● **Aufgabenstellung**: Ändere in allen folgenden Datensätzen jedes "Where should I click to" zu "Which spot should I click to" und gib die Zeilen sonst unverändert wieder.

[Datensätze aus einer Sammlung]
━━━━━━━━
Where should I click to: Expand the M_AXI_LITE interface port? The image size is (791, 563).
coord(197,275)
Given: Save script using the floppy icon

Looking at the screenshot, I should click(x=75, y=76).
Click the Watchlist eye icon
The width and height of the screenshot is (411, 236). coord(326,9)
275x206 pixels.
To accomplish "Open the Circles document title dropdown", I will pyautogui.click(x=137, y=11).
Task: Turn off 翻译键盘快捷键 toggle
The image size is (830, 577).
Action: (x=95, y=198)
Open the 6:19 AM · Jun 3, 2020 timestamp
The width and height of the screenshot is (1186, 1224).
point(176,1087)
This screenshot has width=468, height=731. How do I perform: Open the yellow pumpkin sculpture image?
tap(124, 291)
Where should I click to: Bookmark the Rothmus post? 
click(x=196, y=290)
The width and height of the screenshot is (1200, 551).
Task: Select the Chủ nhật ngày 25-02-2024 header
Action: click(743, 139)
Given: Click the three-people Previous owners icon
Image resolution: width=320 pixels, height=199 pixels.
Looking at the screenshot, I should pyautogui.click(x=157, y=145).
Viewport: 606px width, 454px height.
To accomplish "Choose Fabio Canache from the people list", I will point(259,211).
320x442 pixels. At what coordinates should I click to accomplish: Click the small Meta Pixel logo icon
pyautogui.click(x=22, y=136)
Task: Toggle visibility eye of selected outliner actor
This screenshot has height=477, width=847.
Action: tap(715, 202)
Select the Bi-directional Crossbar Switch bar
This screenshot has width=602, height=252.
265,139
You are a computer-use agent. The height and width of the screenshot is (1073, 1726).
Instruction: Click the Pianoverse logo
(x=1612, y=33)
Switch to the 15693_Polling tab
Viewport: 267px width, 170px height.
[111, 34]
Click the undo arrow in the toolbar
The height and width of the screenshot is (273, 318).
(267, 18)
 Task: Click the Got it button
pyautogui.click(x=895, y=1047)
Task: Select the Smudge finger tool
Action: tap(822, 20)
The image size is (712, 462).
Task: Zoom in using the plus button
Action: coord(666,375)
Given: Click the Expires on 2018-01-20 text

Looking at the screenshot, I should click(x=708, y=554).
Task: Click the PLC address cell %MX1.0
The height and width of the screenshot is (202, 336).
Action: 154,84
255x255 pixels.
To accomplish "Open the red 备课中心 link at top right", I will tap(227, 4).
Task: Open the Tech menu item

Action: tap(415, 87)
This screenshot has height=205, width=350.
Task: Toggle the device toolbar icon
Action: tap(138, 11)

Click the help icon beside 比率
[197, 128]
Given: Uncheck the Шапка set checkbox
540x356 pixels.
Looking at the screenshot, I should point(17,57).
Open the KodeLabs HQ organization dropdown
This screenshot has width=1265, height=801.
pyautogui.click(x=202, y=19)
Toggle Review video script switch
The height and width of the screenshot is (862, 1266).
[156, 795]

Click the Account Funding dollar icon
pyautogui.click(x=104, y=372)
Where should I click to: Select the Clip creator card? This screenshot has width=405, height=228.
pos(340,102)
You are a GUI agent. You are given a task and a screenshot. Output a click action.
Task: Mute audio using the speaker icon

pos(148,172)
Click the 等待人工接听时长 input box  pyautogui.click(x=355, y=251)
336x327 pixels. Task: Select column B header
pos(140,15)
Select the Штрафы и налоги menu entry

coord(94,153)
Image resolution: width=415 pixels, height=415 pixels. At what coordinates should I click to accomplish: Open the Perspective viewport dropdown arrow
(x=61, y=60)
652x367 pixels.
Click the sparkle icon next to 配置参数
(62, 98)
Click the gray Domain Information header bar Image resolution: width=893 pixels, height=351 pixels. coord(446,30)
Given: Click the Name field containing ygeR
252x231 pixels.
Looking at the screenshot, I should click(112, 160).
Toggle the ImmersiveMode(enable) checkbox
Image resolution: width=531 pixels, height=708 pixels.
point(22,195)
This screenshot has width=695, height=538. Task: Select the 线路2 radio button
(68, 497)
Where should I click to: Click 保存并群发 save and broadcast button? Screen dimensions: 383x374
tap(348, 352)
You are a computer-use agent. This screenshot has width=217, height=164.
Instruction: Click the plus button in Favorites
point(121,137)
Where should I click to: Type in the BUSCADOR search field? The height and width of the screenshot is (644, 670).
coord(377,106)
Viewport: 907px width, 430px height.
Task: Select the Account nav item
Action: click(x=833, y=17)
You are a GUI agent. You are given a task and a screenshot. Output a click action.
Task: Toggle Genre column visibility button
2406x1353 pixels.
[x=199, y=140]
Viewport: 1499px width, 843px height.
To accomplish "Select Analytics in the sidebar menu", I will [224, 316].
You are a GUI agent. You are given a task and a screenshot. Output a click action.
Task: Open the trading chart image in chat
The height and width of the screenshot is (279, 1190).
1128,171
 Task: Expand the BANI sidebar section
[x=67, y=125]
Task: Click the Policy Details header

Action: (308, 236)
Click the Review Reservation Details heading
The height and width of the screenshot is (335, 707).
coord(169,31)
━━━━━━━━
● **Lösung**:
Which spot should I click to: Expand the M_AXI_LITE interface port? The image size is (791, 563).
coord(197,275)
Given: Save script using the floppy icon

Looking at the screenshot, I should click(x=75, y=76).
Click the Watchlist eye icon
The width and height of the screenshot is (411, 236). coord(326,9)
275x206 pixels.
To accomplish "Open the Circles document title dropdown", I will pyautogui.click(x=137, y=11).
Task: Turn off 翻译键盘快捷键 toggle
The image size is (830, 577).
Action: (x=95, y=198)
Open the 6:19 AM · Jun 3, 2020 timestamp
The width and height of the screenshot is (1186, 1224).
point(176,1087)
This screenshot has width=468, height=731. How do I perform: Open the yellow pumpkin sculpture image?
tap(124, 291)
Which spot should I click to: Bookmark the Rothmus post? 
click(x=196, y=290)
The width and height of the screenshot is (1200, 551).
Task: Select the Chủ nhật ngày 25-02-2024 header
Action: click(743, 139)
Given: Click the three-people Previous owners icon
Image resolution: width=320 pixels, height=199 pixels.
Looking at the screenshot, I should pyautogui.click(x=157, y=145).
Viewport: 606px width, 454px height.
To accomplish "Choose Fabio Canache from the people list", I will point(259,211).
320x442 pixels. At what coordinates should I click to accomplish: Click the small Meta Pixel logo icon
pyautogui.click(x=22, y=136)
Task: Toggle visibility eye of selected outliner actor
This screenshot has height=477, width=847.
Action: tap(715, 202)
Select the Bi-directional Crossbar Switch bar
This screenshot has width=602, height=252.
265,139
You are a computer-use agent. The height and width of the screenshot is (1073, 1726).
Instruction: Click the Pianoverse logo
(x=1612, y=33)
Switch to the 15693_Polling tab
Viewport: 267px width, 170px height.
[111, 34]
Click the undo arrow in the toolbar
The height and width of the screenshot is (273, 318).
(267, 18)
 Task: Click the Got it button
pyautogui.click(x=895, y=1047)
Task: Select the Smudge finger tool
Action: tap(822, 20)
The image size is (712, 462).
Task: Zoom in using the plus button
Action: coord(666,375)
Given: Click the Expires on 2018-01-20 text

Looking at the screenshot, I should click(x=708, y=554).
Task: Click the PLC address cell %MX1.0
The height and width of the screenshot is (202, 336).
Action: 154,84
255x255 pixels.
To accomplish "Open the red 备课中心 link at top right", I will tap(227, 4).
Task: Open the Tech menu item

Action: tap(415, 87)
This screenshot has height=205, width=350.
Task: Toggle the device toolbar icon
Action: tap(138, 11)

Click the help icon beside 比率
[197, 128]
Given: Uncheck the Шапка set checkbox
540x356 pixels.
Looking at the screenshot, I should point(17,57).
Open the KodeLabs HQ organization dropdown
This screenshot has width=1265, height=801.
pyautogui.click(x=202, y=19)
Toggle Review video script switch
The height and width of the screenshot is (862, 1266).
[156, 795]

Click the Account Funding dollar icon
pyautogui.click(x=104, y=372)
Which spot should I click to: Select the Clip creator card? This screenshot has width=405, height=228.
pos(340,102)
You are a GUI agent. You are given a task and a screenshot. Output a click action.
Task: Mute audio using the speaker icon

pos(148,172)
Click the 等待人工接听时长 input box  pyautogui.click(x=355, y=251)
336x327 pixels. Task: Select column B header
pos(140,15)
Select the Штрафы и налоги menu entry

coord(94,153)
Image resolution: width=415 pixels, height=415 pixels. At what coordinates should I click to accomplish: Open the Perspective viewport dropdown arrow
(x=61, y=60)
652x367 pixels.
Click the sparkle icon next to 配置参数
(62, 98)
Click the gray Domain Information header bar Image resolution: width=893 pixels, height=351 pixels. coord(446,30)
Given: Click the Name field containing ygeR
252x231 pixels.
Looking at the screenshot, I should click(112, 160).
Toggle the ImmersiveMode(enable) checkbox
Image resolution: width=531 pixels, height=708 pixels.
point(22,195)
This screenshot has width=695, height=538. Task: Select the 线路2 radio button
(68, 497)
Which spot should I click to: Click 保存并群发 save and broadcast button? Screen dimensions: 383x374
tap(348, 352)
You are a computer-use agent. This screenshot has width=217, height=164.
Instruction: Click the plus button in Favorites
point(121,137)
Which spot should I click to: Type in the BUSCADOR search field? The height and width of the screenshot is (644, 670).
coord(377,106)
Viewport: 907px width, 430px height.
Task: Select the Account nav item
Action: click(x=833, y=17)
You are a GUI agent. You are given a task and a screenshot. Output a click action.
Task: Toggle Genre column visibility button
2406x1353 pixels.
[x=199, y=140]
Viewport: 1499px width, 843px height.
To accomplish "Select Analytics in the sidebar menu", I will [224, 316].
You are a GUI agent. You are given a task and a screenshot. Output a click action.
Task: Open the trading chart image in chat
The height and width of the screenshot is (279, 1190).
1128,171
 Task: Expand the BANI sidebar section
[x=67, y=125]
Task: Click the Policy Details header

Action: (308, 236)
Click the Review Reservation Details heading
The height and width of the screenshot is (335, 707).
coord(169,31)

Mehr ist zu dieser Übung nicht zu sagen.